DATA SHOWN:
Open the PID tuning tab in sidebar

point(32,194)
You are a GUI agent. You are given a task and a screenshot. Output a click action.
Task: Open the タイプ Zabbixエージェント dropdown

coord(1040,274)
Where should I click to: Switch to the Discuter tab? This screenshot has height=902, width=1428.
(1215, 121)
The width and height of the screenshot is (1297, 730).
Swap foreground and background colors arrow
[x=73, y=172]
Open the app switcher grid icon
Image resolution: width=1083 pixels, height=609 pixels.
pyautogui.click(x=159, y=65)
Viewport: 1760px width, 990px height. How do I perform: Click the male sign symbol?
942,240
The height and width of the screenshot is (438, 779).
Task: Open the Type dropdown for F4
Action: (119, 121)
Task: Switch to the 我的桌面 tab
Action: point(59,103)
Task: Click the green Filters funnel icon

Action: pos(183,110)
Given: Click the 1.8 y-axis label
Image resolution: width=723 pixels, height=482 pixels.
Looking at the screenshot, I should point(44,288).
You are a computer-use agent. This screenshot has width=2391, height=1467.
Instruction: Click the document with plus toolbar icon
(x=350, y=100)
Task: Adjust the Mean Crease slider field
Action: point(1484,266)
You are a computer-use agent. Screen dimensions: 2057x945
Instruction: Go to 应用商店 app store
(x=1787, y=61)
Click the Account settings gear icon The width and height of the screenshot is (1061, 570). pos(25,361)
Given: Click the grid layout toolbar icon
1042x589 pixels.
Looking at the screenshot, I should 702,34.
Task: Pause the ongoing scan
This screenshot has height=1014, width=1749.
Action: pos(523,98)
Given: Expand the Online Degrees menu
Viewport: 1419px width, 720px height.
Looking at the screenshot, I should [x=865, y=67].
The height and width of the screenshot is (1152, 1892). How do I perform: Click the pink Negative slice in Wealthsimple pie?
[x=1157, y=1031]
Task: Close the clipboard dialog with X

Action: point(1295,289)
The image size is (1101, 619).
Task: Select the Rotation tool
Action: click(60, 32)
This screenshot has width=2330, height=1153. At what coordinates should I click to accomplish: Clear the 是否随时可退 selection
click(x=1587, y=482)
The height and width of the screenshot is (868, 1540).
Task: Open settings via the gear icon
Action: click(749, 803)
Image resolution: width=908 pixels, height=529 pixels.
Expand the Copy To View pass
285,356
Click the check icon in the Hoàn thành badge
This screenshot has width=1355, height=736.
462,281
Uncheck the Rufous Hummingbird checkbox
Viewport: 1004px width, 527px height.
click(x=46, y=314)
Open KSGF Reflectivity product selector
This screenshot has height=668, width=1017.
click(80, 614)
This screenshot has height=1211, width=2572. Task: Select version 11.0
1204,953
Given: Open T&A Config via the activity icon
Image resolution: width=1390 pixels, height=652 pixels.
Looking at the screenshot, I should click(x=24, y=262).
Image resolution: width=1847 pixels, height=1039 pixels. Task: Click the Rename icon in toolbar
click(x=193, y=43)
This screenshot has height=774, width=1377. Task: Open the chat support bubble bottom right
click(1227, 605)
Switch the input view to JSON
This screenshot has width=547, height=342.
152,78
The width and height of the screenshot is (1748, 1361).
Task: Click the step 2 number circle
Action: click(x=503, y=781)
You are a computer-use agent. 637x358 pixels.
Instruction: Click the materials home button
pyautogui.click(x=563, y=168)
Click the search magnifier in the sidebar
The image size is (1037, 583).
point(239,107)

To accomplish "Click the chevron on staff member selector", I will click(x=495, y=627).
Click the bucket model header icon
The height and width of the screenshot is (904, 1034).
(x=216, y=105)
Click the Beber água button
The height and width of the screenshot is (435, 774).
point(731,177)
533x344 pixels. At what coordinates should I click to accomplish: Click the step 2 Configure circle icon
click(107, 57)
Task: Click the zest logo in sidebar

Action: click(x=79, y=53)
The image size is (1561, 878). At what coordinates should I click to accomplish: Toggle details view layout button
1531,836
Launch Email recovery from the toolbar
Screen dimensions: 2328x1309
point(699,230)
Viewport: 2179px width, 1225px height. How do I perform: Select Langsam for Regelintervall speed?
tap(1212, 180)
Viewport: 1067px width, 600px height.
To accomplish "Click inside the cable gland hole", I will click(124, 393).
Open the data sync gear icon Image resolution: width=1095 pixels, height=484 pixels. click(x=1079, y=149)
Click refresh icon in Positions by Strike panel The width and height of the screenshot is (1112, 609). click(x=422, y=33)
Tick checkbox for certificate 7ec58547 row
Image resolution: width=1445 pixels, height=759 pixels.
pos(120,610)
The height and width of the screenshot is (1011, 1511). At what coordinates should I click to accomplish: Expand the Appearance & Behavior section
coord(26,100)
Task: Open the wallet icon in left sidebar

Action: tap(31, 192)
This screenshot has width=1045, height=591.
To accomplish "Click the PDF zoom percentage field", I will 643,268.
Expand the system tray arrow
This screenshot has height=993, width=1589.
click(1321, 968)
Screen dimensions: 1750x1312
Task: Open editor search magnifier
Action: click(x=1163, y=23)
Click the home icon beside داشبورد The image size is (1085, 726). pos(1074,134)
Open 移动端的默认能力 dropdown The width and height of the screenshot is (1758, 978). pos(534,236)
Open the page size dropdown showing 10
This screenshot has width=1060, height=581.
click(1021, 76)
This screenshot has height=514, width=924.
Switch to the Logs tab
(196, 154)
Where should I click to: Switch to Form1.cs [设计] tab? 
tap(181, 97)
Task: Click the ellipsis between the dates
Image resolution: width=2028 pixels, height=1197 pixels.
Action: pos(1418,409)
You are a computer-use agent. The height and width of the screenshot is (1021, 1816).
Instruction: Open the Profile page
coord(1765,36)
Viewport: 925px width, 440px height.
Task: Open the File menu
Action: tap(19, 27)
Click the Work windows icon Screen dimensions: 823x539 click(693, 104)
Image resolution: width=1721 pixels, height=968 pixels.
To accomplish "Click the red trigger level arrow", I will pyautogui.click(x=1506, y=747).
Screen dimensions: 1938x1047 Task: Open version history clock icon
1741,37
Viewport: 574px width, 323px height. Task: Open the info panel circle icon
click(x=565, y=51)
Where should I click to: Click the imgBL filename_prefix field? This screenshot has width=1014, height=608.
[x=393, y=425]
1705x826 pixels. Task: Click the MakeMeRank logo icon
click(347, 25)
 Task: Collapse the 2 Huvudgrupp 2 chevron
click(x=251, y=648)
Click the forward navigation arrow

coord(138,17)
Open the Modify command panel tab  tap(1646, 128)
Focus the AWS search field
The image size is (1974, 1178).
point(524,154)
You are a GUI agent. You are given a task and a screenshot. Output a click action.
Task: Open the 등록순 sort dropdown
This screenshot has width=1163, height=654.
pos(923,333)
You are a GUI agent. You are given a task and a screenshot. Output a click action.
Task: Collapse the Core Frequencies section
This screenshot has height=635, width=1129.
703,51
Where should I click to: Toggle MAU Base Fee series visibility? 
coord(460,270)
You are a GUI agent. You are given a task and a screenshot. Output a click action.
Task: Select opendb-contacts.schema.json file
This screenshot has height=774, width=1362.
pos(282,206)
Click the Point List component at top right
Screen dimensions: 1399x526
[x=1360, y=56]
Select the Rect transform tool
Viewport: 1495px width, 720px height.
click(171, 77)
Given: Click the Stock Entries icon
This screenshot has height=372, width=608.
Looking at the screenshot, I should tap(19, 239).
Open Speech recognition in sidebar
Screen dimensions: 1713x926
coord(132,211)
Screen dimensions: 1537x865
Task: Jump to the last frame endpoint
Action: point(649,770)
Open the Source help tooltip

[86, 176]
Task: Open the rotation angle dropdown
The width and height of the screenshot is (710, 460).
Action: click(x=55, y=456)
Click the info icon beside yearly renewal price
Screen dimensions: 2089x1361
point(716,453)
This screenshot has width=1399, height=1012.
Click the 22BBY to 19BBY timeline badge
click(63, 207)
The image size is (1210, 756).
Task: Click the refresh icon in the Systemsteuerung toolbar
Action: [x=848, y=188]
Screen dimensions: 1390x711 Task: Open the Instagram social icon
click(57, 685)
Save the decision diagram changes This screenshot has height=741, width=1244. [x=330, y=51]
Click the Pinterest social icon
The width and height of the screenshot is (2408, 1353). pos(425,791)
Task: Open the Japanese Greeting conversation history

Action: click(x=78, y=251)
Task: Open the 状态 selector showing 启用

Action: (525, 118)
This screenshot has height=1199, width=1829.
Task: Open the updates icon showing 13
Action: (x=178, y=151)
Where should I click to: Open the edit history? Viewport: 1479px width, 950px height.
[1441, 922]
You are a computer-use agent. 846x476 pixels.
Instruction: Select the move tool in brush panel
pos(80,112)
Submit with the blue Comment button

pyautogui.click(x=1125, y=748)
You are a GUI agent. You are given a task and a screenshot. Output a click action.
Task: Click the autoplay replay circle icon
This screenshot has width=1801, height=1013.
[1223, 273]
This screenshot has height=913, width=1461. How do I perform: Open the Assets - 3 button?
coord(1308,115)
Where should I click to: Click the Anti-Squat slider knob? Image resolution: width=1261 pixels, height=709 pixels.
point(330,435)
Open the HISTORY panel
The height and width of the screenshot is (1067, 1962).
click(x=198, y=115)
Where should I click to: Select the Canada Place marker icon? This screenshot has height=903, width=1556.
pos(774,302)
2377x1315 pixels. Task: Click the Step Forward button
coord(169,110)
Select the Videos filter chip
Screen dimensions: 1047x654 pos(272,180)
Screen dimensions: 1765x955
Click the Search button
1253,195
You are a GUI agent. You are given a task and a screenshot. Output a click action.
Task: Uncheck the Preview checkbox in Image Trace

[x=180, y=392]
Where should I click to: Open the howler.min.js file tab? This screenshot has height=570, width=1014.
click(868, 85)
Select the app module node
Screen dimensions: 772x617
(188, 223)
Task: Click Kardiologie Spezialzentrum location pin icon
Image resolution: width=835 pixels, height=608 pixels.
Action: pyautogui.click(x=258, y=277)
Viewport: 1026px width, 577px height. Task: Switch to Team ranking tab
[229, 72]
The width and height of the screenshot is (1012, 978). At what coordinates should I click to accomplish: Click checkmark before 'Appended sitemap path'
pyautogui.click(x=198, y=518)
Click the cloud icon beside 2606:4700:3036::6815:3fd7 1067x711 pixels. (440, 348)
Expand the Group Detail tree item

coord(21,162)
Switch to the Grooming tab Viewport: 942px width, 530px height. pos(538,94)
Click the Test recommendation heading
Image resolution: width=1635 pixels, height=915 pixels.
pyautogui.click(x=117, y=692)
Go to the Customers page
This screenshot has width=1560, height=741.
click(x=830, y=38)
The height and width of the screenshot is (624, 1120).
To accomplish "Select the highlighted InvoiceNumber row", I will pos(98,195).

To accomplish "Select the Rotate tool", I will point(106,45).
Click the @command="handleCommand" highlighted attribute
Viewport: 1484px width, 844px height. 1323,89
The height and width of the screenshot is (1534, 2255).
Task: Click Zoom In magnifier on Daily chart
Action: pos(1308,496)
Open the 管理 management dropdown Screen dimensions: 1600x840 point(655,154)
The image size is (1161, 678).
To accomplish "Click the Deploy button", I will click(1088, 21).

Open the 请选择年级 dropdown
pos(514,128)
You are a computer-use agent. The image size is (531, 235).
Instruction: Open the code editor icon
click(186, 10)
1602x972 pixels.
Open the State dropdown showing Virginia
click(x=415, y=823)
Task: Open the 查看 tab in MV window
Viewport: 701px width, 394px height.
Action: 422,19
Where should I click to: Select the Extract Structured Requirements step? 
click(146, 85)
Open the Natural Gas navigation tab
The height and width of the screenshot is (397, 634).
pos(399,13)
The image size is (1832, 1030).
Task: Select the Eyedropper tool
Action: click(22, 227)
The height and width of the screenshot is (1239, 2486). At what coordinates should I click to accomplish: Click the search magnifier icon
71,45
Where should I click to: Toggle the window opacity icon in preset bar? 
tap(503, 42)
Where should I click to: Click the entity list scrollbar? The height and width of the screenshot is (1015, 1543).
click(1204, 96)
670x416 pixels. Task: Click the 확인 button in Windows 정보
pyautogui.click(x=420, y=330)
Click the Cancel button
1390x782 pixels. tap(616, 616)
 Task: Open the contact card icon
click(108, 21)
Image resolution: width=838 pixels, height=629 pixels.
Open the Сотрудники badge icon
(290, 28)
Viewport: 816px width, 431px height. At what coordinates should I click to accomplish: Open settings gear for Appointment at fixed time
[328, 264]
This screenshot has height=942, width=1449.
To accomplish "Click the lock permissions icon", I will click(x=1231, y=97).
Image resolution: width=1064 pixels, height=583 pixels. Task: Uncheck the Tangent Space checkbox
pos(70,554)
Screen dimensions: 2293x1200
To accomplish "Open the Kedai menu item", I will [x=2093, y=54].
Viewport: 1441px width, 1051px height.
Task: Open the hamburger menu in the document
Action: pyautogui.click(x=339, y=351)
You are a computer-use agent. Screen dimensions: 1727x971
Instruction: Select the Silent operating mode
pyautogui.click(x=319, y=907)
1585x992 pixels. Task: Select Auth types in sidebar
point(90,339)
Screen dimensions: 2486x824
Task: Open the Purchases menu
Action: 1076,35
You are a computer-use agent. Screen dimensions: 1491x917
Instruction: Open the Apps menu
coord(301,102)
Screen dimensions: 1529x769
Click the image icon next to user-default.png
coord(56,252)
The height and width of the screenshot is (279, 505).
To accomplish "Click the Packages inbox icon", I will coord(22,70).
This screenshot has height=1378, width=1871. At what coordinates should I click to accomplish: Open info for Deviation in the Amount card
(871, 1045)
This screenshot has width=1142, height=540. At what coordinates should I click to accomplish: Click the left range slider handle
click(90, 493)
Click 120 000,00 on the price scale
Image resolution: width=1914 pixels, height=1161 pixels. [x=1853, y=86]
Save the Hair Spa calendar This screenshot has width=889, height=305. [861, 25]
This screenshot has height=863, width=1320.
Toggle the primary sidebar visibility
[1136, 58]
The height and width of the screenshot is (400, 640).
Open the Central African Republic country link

TASK TO COMPLETE: For this task, write out exactly the lines of the entries above, starting at the line with "Open the 管理" and ending at the line with "Task: Open the 查看 tab in MV window", both included, and no others.

OUTPUT OF THE TASK:
Open the 管理 management dropdown Screen dimensions: 1600x840 point(655,154)
The image size is (1161, 678).
To accomplish "Click the Deploy button", I will click(1088, 21).

Open the 请选择年级 dropdown
pos(514,128)
You are a computer-use agent. The image size is (531, 235).
Instruction: Open the code editor icon
click(186, 10)
1602x972 pixels.
Open the State dropdown showing Virginia
click(x=415, y=823)
Task: Open the 查看 tab in MV window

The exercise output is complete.